Understanding Discrete and Continuous Data, Upper and Lower Bounds
This page covers the fundamental concepts of discrete and continuous data, as well as the principles of upper and lower bounds in measurements. It also provides guidance on finding suitable degrees of accuracy and performing calculations with bounds.
Definition: Discrete data are specific, countable values that can be enumerated.
Example: Examples of discrete data include the number of cars or the number of girls in a group.
Definition: Continuous data are values that can take any point within a range and cannot be counted precisely.

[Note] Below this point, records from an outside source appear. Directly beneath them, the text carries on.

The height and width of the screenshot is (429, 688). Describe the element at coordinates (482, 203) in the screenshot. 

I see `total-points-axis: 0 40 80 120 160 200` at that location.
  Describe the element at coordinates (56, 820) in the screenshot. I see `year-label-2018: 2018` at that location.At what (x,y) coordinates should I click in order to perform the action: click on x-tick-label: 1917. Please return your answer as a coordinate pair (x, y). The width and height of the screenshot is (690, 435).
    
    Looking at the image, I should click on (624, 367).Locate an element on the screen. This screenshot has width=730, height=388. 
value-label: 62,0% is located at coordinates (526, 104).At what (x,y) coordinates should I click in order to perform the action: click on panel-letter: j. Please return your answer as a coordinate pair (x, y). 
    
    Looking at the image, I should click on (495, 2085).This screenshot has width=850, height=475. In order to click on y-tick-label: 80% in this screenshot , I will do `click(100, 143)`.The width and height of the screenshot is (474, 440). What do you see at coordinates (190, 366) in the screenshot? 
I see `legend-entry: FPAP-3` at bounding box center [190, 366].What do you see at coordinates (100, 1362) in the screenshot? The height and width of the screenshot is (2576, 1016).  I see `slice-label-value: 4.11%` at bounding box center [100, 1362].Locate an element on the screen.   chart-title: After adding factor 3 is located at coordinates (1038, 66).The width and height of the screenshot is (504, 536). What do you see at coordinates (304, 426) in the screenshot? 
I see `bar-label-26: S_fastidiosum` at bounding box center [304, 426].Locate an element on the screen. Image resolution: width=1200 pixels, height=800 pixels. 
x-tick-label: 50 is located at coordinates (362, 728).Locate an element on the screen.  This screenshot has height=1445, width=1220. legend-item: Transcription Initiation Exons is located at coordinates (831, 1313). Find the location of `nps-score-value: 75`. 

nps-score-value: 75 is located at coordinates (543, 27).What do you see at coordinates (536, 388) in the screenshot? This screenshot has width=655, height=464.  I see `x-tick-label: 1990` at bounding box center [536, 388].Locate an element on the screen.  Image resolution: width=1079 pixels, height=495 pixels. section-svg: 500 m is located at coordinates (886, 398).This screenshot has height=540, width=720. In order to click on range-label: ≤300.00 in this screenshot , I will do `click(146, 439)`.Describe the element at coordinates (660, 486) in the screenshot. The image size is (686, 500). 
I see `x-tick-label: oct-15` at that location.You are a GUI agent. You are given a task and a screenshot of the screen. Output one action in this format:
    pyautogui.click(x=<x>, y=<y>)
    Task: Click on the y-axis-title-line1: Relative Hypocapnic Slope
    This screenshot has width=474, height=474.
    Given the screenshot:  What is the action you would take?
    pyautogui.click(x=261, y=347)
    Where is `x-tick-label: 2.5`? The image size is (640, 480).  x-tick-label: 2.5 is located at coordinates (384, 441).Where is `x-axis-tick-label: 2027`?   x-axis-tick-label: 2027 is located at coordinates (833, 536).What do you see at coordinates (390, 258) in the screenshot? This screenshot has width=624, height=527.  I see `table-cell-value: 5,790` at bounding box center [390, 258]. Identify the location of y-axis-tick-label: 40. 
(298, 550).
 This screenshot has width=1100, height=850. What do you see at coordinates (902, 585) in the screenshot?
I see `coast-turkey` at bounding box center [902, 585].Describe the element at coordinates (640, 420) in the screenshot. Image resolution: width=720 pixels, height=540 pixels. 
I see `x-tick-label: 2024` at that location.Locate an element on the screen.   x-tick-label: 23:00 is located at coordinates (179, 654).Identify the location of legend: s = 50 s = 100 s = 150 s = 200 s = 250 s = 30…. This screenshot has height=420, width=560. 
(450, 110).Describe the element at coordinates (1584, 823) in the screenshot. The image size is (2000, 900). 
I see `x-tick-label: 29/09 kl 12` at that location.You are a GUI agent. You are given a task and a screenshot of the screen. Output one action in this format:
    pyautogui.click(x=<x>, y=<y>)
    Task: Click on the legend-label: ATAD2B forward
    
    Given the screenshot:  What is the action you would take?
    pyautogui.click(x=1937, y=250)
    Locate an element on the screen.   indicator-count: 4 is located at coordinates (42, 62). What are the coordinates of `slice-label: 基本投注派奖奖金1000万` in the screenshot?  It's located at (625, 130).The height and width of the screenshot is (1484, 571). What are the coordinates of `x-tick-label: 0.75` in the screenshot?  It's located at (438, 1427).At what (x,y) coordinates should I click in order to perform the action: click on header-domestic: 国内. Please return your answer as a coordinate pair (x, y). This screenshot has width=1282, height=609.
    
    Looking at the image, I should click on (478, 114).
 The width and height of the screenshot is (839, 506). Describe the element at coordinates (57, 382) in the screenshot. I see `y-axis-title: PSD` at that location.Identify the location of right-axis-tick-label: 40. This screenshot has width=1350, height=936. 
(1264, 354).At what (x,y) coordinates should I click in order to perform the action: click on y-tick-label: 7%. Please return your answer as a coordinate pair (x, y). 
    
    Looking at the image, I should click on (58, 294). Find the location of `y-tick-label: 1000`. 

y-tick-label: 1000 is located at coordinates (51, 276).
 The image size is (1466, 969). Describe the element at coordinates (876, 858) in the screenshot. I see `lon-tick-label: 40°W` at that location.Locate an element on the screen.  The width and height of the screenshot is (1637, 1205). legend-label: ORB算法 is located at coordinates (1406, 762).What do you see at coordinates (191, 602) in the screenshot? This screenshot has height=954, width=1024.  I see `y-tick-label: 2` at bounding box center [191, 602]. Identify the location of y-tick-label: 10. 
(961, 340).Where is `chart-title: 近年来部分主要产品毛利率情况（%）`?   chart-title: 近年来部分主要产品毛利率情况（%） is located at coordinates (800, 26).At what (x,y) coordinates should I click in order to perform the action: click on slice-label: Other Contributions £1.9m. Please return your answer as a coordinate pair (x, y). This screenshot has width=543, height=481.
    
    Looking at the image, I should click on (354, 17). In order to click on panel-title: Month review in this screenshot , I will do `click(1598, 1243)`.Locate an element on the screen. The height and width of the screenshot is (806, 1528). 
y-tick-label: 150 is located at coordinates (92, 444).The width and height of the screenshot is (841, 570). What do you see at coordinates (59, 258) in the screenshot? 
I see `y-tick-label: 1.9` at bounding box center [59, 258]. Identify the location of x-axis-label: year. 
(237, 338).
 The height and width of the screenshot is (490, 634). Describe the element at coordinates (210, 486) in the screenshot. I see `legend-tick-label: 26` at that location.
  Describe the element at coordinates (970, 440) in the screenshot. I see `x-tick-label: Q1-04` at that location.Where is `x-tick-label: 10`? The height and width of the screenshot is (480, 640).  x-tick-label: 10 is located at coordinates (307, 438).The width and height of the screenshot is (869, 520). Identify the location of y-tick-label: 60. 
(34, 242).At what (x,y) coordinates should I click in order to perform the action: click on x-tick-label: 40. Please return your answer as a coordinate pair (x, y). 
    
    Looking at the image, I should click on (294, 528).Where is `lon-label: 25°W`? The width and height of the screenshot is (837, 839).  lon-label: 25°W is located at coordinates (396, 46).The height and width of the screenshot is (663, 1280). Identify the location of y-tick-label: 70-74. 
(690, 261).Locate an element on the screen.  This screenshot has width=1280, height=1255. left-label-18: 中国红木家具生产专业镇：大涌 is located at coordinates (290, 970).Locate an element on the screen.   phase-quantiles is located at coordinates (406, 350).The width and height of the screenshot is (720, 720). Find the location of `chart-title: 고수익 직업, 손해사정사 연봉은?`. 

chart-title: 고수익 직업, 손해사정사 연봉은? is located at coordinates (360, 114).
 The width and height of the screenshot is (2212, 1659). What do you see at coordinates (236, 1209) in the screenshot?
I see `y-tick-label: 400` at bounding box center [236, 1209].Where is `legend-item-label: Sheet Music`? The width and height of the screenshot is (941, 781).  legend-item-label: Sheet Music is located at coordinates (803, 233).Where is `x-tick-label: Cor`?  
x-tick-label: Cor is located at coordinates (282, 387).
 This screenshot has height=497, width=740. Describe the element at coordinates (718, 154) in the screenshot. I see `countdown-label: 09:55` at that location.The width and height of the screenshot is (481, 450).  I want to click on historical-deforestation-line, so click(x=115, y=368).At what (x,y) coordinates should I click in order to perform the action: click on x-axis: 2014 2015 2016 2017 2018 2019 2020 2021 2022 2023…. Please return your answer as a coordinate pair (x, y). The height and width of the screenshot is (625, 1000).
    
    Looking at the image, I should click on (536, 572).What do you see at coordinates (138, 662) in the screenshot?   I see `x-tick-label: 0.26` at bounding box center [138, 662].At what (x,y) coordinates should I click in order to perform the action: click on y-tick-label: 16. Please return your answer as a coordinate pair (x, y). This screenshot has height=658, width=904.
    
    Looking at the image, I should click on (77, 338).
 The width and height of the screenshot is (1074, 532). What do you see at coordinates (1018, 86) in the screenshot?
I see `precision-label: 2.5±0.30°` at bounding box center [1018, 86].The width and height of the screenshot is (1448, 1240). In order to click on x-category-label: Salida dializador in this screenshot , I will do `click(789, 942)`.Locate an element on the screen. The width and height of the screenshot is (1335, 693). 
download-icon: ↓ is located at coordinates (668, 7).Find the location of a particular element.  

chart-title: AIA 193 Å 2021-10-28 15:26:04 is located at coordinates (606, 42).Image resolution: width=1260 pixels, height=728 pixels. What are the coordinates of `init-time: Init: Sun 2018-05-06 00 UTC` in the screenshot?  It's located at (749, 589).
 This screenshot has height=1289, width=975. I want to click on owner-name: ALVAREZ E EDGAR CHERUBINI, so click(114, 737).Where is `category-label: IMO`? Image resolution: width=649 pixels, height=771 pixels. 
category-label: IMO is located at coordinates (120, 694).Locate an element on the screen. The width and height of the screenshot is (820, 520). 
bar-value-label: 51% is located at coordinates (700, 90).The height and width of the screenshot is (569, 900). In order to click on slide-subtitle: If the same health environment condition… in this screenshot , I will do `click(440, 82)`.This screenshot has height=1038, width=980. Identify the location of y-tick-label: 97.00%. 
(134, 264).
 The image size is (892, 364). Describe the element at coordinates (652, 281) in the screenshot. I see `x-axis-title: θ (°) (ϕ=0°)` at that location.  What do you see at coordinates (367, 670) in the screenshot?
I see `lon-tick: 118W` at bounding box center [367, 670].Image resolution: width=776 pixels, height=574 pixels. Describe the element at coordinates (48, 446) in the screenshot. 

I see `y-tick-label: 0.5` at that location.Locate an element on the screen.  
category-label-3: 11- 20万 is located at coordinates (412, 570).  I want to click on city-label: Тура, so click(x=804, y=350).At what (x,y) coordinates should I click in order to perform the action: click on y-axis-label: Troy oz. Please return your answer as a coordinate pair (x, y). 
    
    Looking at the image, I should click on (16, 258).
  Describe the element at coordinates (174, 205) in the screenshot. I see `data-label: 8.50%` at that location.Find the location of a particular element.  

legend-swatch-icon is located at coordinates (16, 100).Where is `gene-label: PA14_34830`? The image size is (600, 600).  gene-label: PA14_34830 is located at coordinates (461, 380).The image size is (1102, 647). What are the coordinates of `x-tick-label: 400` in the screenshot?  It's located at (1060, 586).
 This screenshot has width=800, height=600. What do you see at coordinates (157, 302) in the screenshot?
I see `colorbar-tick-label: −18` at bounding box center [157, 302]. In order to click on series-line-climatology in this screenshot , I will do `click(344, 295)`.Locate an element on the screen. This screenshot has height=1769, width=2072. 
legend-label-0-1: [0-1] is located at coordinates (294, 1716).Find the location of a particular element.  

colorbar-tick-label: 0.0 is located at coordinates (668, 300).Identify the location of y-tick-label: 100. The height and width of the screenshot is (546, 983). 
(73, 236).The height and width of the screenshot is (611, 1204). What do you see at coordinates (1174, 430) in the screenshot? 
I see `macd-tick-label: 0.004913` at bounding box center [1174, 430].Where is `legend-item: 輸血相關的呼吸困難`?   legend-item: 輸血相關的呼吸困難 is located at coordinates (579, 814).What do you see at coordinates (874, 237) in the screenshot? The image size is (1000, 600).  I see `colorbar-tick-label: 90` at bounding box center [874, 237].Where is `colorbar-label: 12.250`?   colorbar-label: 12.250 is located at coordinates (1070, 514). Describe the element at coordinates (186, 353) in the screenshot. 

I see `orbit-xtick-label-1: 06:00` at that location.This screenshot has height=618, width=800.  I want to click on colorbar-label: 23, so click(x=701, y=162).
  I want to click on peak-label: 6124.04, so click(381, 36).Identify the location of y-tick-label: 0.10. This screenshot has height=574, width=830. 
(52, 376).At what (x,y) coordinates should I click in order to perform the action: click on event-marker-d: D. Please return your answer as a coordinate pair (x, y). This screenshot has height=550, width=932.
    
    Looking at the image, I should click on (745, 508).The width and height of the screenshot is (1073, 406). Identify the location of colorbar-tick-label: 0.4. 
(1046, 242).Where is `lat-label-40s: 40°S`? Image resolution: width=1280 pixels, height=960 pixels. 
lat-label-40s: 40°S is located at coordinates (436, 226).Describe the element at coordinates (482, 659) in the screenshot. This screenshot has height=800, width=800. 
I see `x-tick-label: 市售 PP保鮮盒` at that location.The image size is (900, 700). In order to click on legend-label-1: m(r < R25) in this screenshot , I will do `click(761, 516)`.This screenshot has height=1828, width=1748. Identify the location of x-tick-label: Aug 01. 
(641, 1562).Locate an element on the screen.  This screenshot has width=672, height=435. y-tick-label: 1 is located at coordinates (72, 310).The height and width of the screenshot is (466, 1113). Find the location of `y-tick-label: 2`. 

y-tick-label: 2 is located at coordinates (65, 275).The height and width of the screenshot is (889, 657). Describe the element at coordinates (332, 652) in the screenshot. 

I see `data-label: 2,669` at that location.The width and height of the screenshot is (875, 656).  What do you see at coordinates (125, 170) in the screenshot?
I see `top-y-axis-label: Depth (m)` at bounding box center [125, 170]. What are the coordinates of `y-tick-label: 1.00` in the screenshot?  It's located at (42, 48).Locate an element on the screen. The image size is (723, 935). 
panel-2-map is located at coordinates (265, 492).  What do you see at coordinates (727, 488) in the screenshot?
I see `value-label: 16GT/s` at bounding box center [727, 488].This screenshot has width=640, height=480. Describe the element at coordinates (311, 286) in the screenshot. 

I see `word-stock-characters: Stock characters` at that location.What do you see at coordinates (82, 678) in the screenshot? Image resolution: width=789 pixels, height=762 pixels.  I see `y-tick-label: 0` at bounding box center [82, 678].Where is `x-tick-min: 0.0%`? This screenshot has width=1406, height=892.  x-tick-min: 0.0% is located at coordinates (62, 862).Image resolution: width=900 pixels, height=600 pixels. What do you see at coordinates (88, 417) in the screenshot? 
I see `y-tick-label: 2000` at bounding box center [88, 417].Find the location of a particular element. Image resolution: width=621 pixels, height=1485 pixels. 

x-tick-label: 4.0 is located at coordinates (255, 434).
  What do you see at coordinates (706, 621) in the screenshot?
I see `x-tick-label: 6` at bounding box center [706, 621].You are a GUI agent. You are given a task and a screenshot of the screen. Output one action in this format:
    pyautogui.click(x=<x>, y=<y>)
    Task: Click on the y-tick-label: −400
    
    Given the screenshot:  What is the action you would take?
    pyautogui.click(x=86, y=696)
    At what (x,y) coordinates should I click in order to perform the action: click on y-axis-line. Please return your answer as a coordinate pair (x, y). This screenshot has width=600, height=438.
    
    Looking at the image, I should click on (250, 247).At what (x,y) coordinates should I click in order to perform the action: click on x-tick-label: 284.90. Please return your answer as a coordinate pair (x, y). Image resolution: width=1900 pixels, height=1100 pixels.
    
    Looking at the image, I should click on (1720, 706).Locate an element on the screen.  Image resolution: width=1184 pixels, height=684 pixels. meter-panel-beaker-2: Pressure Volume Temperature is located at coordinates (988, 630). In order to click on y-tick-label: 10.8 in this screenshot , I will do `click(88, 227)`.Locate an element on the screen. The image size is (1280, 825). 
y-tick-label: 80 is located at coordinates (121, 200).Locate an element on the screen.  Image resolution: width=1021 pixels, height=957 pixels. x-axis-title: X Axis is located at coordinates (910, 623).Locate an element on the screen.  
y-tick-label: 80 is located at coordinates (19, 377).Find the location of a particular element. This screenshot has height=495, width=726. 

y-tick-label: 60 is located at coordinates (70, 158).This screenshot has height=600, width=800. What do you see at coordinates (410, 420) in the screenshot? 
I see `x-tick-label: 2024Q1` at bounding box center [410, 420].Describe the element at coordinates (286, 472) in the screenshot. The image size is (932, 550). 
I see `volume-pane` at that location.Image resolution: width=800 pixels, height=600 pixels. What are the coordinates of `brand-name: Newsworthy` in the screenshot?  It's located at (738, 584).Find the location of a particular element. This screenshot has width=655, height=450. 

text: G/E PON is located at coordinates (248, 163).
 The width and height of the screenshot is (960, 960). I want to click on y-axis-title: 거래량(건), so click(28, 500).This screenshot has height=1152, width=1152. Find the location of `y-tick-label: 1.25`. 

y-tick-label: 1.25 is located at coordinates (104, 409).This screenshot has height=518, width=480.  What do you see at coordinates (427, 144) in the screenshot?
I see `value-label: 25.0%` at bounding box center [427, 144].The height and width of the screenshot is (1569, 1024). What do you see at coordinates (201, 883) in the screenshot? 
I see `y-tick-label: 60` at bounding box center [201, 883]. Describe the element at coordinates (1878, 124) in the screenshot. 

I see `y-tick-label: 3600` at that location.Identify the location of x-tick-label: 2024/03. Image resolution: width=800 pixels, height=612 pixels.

Example: Weight and height are examples of continuous data.
The page outlines the process for finding a suitable degree of accuracy:
- Calculate (Upper Bound + Lower Bound) / 2
- Choose a single value for the answer that would be most sensible.
Vocabulary:
- Upper bound is the largest possible value that a number can be within its error interval.
- Lower bound is the smallest possible value that a number can be within its error interval.
- Error interval is the difference between the upper and lower bounds.
The page provides a comprehensive guide to upper and lower bounds calculations:
For addition of measures: Minimum + Minimum and Maximum + Maximum
For subtraction of measures: Minimum - Maximum and Maximum - Minimum
For multiplication of measures: Minimum × Minimum and Maximum × Maximum
For division of measures: Minimum ÷ Maximum and Maximum ÷ Minimum
Highlight: To find bounds, add or subtract half the accuracy from the rounded value.
Example: For a value of 250m rounded to the nearest 10m:
Lower Bound = 245m
Upper Bound = 255m
The error interval can be expressed as an inequality: 245 < m < 255
This page serves as a valuable resource for students learning about discrete and continuous data examples, as well as upper and lower bound examples. It provides a clear explanation of how to calculate error intervals and apply them in various mathematical operations.